Background: Lung cancer and cardiovascular disease are major causes of death in the United States. It has been proposed that carotenoids and retinoids are agents that may prevent these disorders.
Methods: We conducted a multicenter, randomized, double-blind, placebo-controlled primary prevention trial -- the Beta Carotene and Retinol Efficacy Trial -- involving a total of 18,314 smokers, former smokers, and workers exposed to asbestos. The effects of a combination of 30 mg of beta carotene per day and 25,000 IU of retinol (vitamin A) in the form of retinyl palmitate per day on the primary end point, the incidence of lung cancer, were compared with those of placebo.
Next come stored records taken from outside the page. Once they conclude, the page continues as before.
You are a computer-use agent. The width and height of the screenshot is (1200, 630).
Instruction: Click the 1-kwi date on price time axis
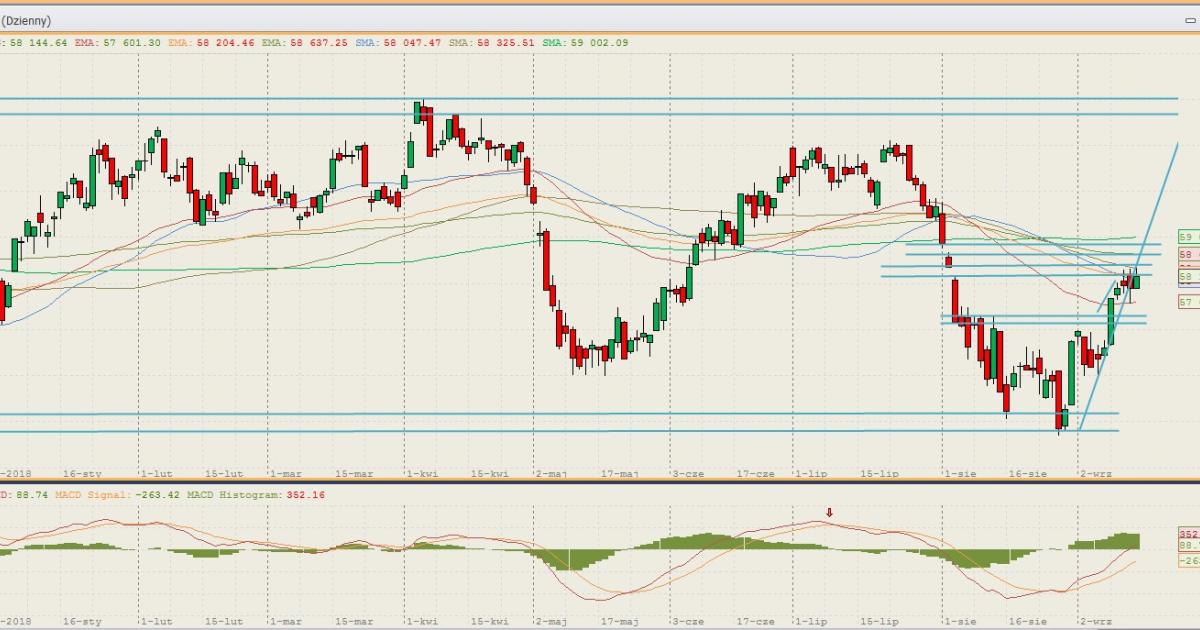coord(421,473)
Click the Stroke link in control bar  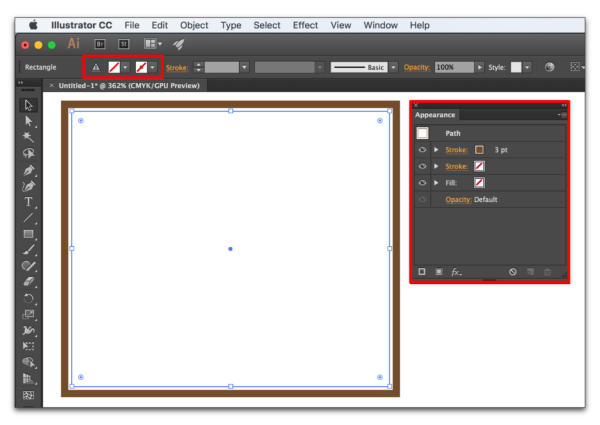(x=176, y=67)
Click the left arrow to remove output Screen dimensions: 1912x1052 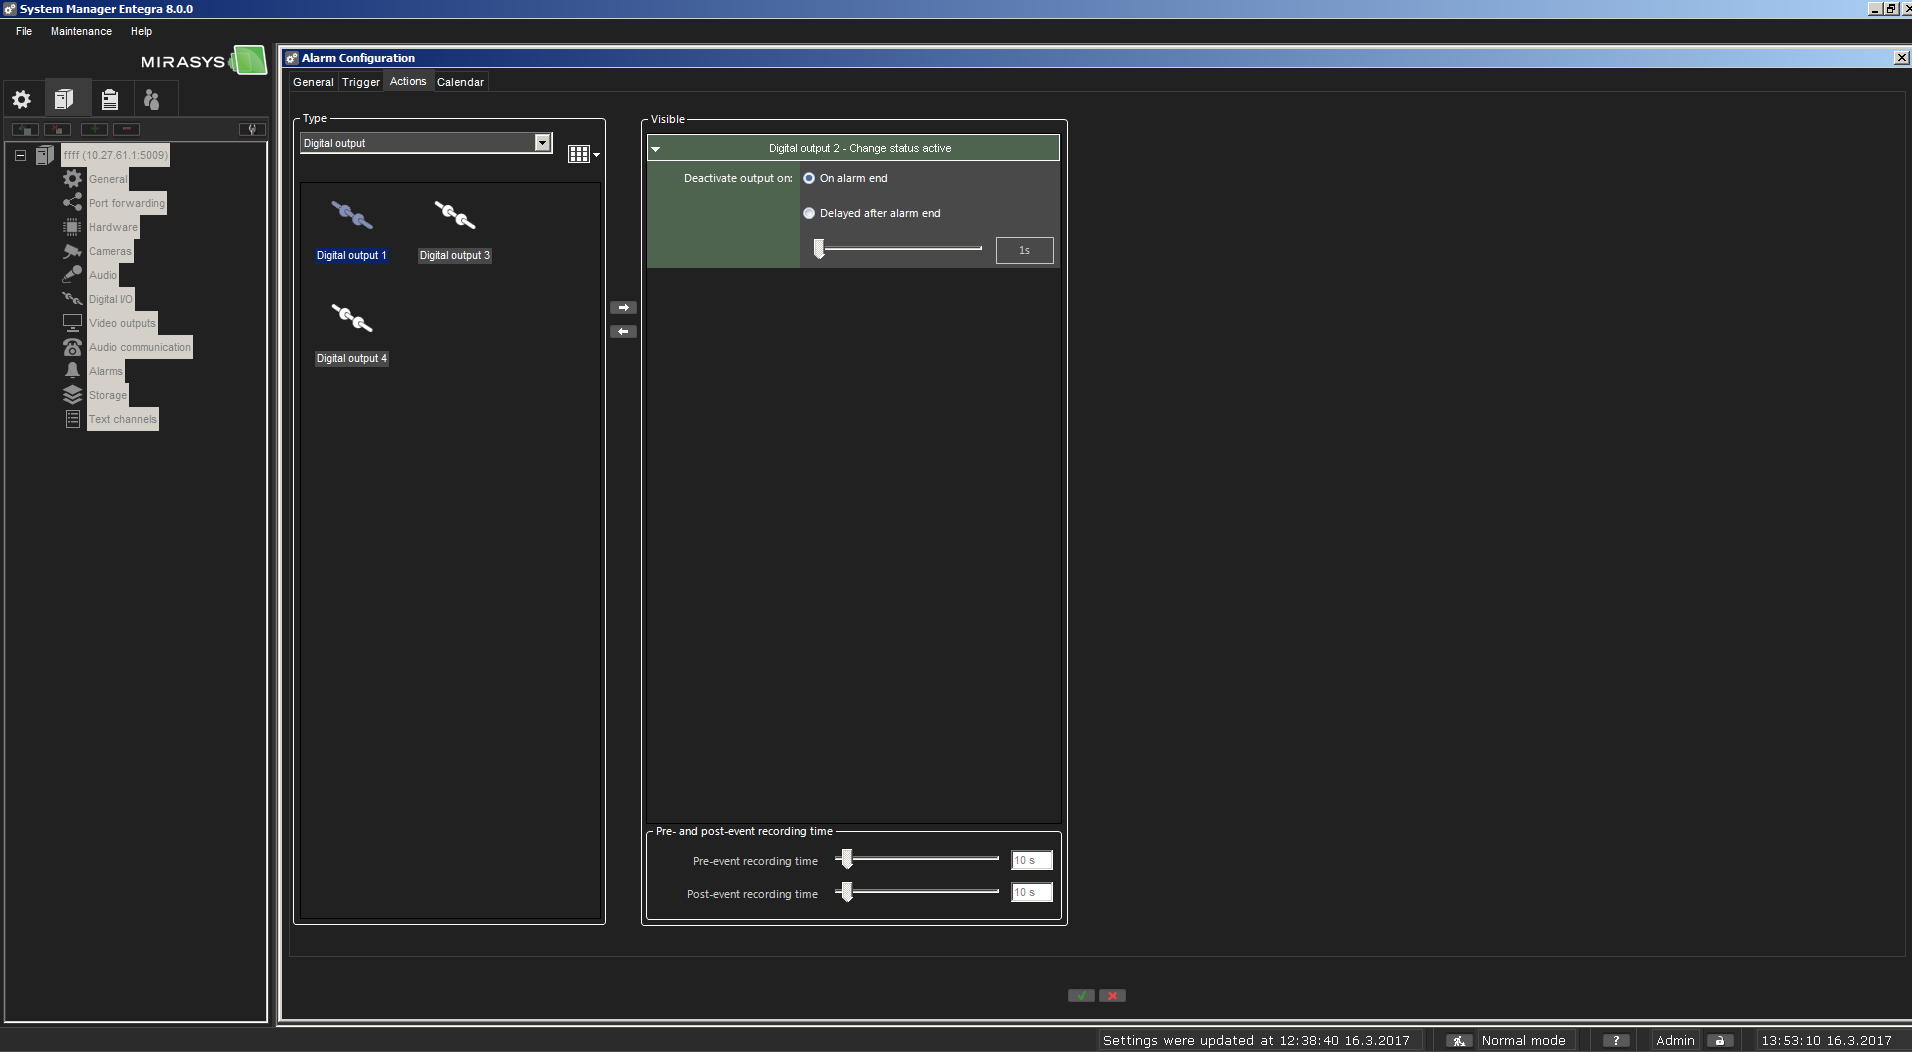(x=623, y=332)
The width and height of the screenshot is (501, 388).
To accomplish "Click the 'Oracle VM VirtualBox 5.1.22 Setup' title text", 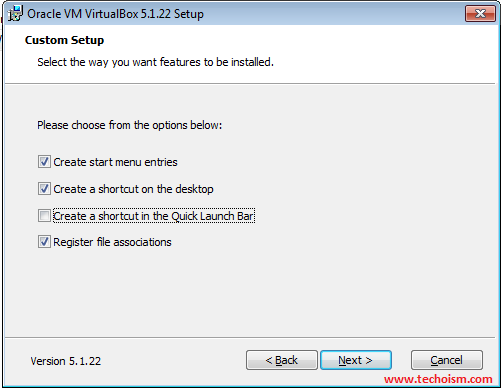I will point(115,14).
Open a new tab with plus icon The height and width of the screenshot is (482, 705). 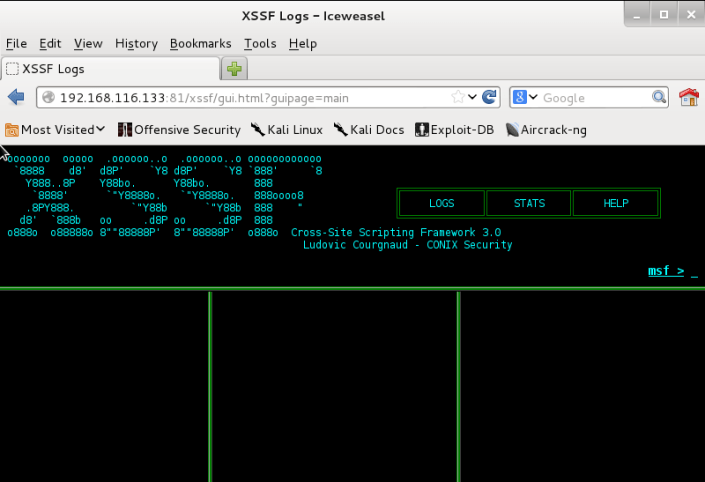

Results: A total of 388 new cases of lung cancer were diagnosed during the 73,135 person-years of follow-up (mean length of follow-up, 4.0 years). The active-treatment group had a relative risk of lung cancer of 1.28 (95 percent confidence interval, 1.04 to 1.57; P=0.02), as compared with the placebo group. There were no statistically significant differences in the risks of other types of cancer. In the active-treatment group, the relative risk of death from any cause was 1.17 (95 percent confidence interval, 1.03 to 1.33); of death from lung cancer, 1.46 (95 percent confidence interval, 1.07 to 2.00); and of death from cardiovascular disease, 1.26 (95 percent confidence interval, 0.99 to 1.61). On the basis of these findings, the randomized trial was stopped 21 months earlier than planned; follow-up will continue for another 5 years.
Conclusions: After an average of four years of supplementation, the combination of beta carotene and vitamin A had no benefit and may have had an adverse effect on the incidence of lung cancer and on the risk of death from lung cancer, cardiovascular disease, and any cause in smokers and workers exposed to asbestos.